In [1]:
import sys

sys.path.append("C:\\Users\\lauth\\OneDrive\\Desktop\\open_ai_assistant_v2")
from src.db.training.training_config import TrainingAssistant
from src.utils.excel_data_reader import (
    read_excel_dictionary,
    read_keywords_dictionary,
    read_summaries_dictionary,
    read_classify_dictionary,
)

tr_assistant = TrainingAssistant()

#### Obteniendo datos para la colección de Context

In [2]:
archivo_excel = "../../assets/Diccionario_datos.xlsx"
columnas = ["Tabla", "Palabras clave", "Codigo"]

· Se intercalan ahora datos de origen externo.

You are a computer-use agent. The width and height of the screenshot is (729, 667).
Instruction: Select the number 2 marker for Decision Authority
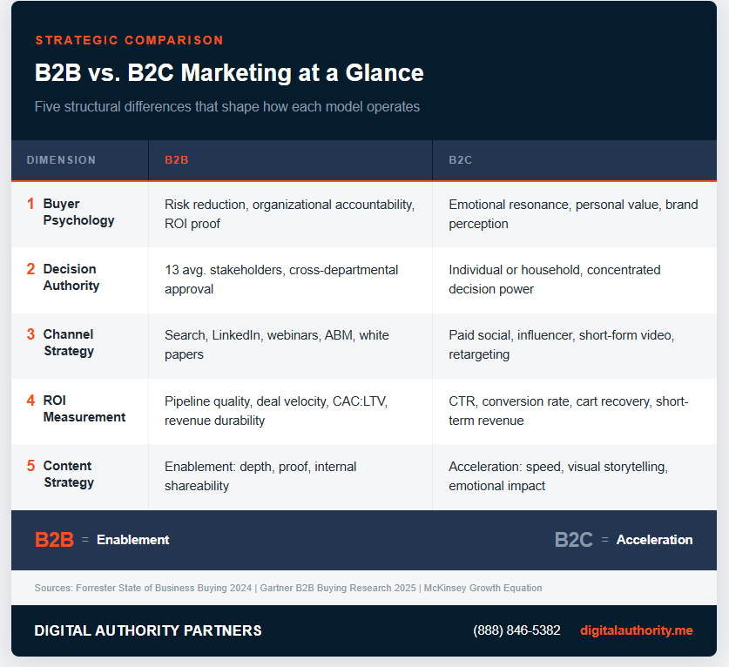coord(30,269)
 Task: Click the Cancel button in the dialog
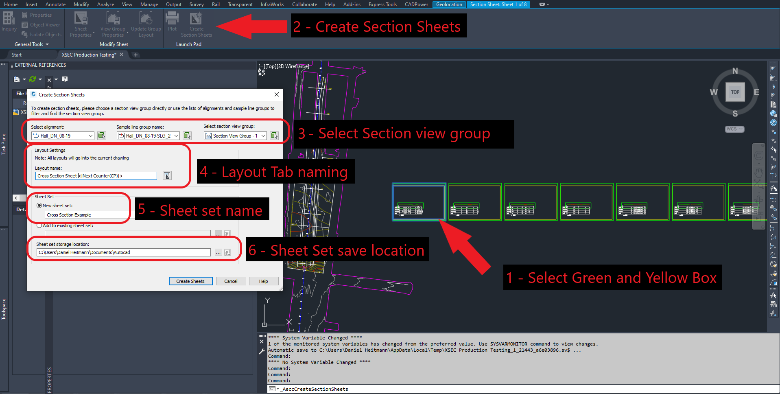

# Leyendo el diccionario del excel
excel_data = read_excel_dictionary(archivo_excel, columnas)


def process_excel_data():
    res = []
    for index, diccionario in enumerate(excel_data):
        embeddings_arr: list[list[float]] = []
        for index, kw in enumerate(diccionario["keywords"]):
            new_embedding: list[float] = tr_assistant.get_embeddings(kw)
            embeddings_arr.append(new_embedding)
        res.append(embeddings_arr)
    return res

# Arreglar la estructura de las metadatas y ademos poner una descripcion de la tabla para enviarla en el prompt complex_classifier_chain_template
ctx_embeddings = [tr_assistant.sum_embeddings(emb) for emb in process_excel_data()]
ctx_metadatas = [
    {"table_name": diccionario["table_name"], "ddl": diccionario["ddl"]}
    for diccionario in excel_data
]
ctx_ids = [f"id_ctx_col_{index}" for index, diccionario in enumerate(excel_data)]

In [10]:
ctx_metadatas[0]

{'table_name': 'pla_plataforma',
 'ddl': 'CREATE TABLE IF NOT EXISTS [dbo_v2].[pla_plataforma](\n\t[Id] [INT] IDENTITY(1,1) NOT NULL,\n\t[IdTipoPlataforma_fk] [INT] NOT NULL,\n\t[IdCliente_fk] [INT] NOT NULL,\n\t[Nombre] [VARCHAR](MAX) NOT NULL,\n\t[Codigo] [VARCHAR](10) NULL,\n\t[CNPJ] [VARCHAR](MAX) NULL,\n\t[Abreviatura] [VARCHAR](50) NULL,\n\t[EsVisible] [BIT] NOT NULL,\n\t[Estado] [VARCHAR](10) NOT NULL)'}

#### Obteniendo datos para la colección de Keywords

In [3]:
archivo_excel = "../../assets/Keywords_datos.xlsx"
columnas = ["Request", "Keywords"]

# Leyendo el diccionario del excel
excel_data = read_keywords_dictionary(archivo_excel, columnas)

kw_texts = [diccionario["request"] for diccionario in excel_data]
kw_metadatas = [{"keywords": diccionario["keywords"]} for diccionario in excel_data]
kw_ids = [f"id_kw_col_{index}" for index, diccionario in enumerate(excel_data)]

#### Obteniendo datos para la colección de Summaries

In [4]:
archivo_excel = "../../assets/Summary_datos.xlsx"
columnas = ["summary", "request"]

# Leyendo el diccionario del excel
excel_data = read_summaries_dictionary(archivo_excel, columnas)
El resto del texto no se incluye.